Two more episodes of Millennium last night. And my thanks to Merma, Omega, and Pontifex for some exquisite rp last night. Fire and blood — what more do I ever need? Tonight, of course, we get Byron and Doctor Who and Battlestar Galactica. I think the day will be consumed by the busyness of writing, rather than by actual writing, and by packing.
greygirlbeast: (sleeps with wolves)
I've been making myself go to bed at 2 ayem the last two nights (or mornings), and slowly I am catching up on all the sleep I've lost. Still, here it is 1:12 pm, and I'm still groggy. It's cold in Atlanta this afternoon, but we got marvelous thunderstorms yesterday, and the warm will be back tomorrow, so that's not so bad.

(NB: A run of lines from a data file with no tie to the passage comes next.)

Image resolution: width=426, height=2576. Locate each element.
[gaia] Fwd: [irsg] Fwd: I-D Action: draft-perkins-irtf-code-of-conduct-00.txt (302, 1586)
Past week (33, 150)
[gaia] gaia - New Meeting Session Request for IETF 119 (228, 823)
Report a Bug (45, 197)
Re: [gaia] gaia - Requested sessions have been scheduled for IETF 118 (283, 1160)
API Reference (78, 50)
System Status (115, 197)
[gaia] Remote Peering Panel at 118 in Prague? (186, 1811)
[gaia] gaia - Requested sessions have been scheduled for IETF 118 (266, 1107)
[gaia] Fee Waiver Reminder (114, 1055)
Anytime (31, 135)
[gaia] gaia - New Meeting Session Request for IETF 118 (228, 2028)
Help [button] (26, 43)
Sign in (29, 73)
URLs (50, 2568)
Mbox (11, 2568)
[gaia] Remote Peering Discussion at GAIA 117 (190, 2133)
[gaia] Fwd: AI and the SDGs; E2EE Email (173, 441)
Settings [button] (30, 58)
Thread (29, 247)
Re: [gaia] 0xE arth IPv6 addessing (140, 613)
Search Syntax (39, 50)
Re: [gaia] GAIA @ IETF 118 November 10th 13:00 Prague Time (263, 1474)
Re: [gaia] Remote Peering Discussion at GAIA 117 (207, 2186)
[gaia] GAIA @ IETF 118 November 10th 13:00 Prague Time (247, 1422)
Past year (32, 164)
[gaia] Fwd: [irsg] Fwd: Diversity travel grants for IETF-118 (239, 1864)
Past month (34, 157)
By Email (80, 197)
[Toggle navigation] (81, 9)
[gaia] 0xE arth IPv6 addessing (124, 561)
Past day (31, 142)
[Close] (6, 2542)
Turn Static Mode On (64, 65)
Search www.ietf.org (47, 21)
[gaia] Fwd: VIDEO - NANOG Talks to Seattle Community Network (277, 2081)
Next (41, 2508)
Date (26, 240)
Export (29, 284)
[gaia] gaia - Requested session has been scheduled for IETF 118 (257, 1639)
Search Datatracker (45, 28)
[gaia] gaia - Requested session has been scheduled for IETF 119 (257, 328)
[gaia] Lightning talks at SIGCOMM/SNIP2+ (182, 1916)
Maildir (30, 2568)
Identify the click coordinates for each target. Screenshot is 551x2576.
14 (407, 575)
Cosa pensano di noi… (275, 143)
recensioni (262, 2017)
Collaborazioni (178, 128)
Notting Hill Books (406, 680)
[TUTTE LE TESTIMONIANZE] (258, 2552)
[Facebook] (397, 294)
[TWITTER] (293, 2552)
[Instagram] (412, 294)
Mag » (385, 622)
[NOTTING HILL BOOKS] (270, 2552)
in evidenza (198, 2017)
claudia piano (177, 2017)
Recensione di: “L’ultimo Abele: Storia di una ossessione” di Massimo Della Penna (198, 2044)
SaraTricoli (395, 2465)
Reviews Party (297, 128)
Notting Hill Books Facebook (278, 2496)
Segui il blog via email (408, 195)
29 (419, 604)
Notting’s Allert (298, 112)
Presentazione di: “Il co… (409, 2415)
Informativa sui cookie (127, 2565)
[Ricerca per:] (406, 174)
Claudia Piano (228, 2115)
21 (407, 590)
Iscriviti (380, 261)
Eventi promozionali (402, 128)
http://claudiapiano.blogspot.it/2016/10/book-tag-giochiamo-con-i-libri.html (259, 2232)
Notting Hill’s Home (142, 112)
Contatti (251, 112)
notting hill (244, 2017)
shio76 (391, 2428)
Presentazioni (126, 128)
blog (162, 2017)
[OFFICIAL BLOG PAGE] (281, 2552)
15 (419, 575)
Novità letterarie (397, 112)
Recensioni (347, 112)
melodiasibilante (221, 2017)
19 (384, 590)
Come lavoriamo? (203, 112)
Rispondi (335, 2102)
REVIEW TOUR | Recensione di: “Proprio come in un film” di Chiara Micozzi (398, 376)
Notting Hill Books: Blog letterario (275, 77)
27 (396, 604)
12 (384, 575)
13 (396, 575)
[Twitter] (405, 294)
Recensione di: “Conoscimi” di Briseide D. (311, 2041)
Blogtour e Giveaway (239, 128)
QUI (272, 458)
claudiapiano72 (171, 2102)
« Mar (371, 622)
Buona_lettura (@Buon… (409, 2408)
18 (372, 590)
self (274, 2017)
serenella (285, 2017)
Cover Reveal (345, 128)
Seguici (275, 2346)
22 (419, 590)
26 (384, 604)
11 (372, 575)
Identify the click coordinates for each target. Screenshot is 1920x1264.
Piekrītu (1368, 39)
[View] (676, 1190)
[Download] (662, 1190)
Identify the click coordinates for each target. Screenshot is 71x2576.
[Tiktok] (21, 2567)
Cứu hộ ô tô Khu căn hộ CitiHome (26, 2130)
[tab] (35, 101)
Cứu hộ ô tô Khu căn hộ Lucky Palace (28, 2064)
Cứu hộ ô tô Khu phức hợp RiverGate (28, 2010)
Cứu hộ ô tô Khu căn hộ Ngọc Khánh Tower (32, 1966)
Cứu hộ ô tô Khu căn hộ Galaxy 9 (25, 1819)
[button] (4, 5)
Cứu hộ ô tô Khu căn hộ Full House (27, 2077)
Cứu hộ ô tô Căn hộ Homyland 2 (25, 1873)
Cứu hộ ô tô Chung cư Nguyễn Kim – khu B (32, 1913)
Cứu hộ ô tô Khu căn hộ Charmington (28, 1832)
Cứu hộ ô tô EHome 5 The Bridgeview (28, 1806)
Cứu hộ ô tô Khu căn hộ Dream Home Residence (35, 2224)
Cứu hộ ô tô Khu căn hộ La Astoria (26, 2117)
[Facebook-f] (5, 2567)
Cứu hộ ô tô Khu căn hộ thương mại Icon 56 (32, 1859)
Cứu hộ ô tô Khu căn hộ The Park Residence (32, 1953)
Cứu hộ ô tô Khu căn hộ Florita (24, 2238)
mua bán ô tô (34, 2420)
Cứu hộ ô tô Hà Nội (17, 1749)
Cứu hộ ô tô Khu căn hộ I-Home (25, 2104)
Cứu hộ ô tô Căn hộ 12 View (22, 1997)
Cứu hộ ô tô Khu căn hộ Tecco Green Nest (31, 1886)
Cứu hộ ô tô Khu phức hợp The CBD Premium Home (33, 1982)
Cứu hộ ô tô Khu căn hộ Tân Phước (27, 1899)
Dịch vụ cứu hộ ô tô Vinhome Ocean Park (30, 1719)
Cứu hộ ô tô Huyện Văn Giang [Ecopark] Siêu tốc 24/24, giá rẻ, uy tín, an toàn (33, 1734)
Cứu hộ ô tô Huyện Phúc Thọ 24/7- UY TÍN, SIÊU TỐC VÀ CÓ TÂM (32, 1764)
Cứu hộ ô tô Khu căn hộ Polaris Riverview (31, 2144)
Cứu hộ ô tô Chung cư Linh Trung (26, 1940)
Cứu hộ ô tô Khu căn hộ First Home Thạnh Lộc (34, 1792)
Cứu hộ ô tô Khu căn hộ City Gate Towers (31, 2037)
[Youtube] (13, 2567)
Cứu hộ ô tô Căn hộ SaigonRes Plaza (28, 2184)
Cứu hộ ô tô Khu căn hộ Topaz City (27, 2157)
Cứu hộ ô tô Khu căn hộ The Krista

Yesterday. Let's see. It was all about getting Sirenia Digest #28 put together. I did the corrections to "Pickman's Other Model" that I marked when we last read through the story on the 18th, but had not yet made. I have a feeling I'm going to have to read over this one one more time before I send it out into the world. Anyway, that took about an hour and a half. Then I snurched HPL's "Pickman's Model" from Wikisource and spent a bit of time making sure the formatting matched HPL's original (there were some discrepencies), because I want Sirenia readers who haven't read "Pickman's Model" to have it on hand. I gathered up some images I want to use in the issue. I wrote the prolegomena, which is mostly about inspiration. So, it's looking like #28 will go out tomorrow. I still have to do the layout today, and I'm waiting on Vince's illustration. Oh, and this issue will also include, for all those new subscribers, one of the older stories, one of my favourites, "The Sphinx's Kiss" (from #14, January 2007). I think I will be very happy with this issue.

Also, yesterday, the contracts for the German-language editions of Threshold and Low Red Moon arrived. Of course, the IRS still hasn't sent me the forms I need to send to my German publisher to prove that, yes, I really am an American citizen (in order to avoid the hefty German taxes). The post also brought a package from Black Phoenix Alchemy Labs, because Spooky had ordered a bottle of their Baghdad for me (amber, saffron, and bergamot, with mandarin, nutmeg, bulgar rose, musk, and sandalwood), plus a bunch of "imps" (and I'm not gonna list them all, but her faves are Zombi and Séance). Baghdad is the new smell of me.

Last night, there was Manhattan-style clam chowder for dinner, followed by a pretty good episode of Torchwood and a very good episode of Angel ("Damage"). I started reading another JVP paper yesterday — "Cranial anatomy of Ennatosaurus tecton (Synapsida: Caseidae) from the Middle Permian of Russia and the evolutionary relationship of the Caseidae" — but didn't finish it.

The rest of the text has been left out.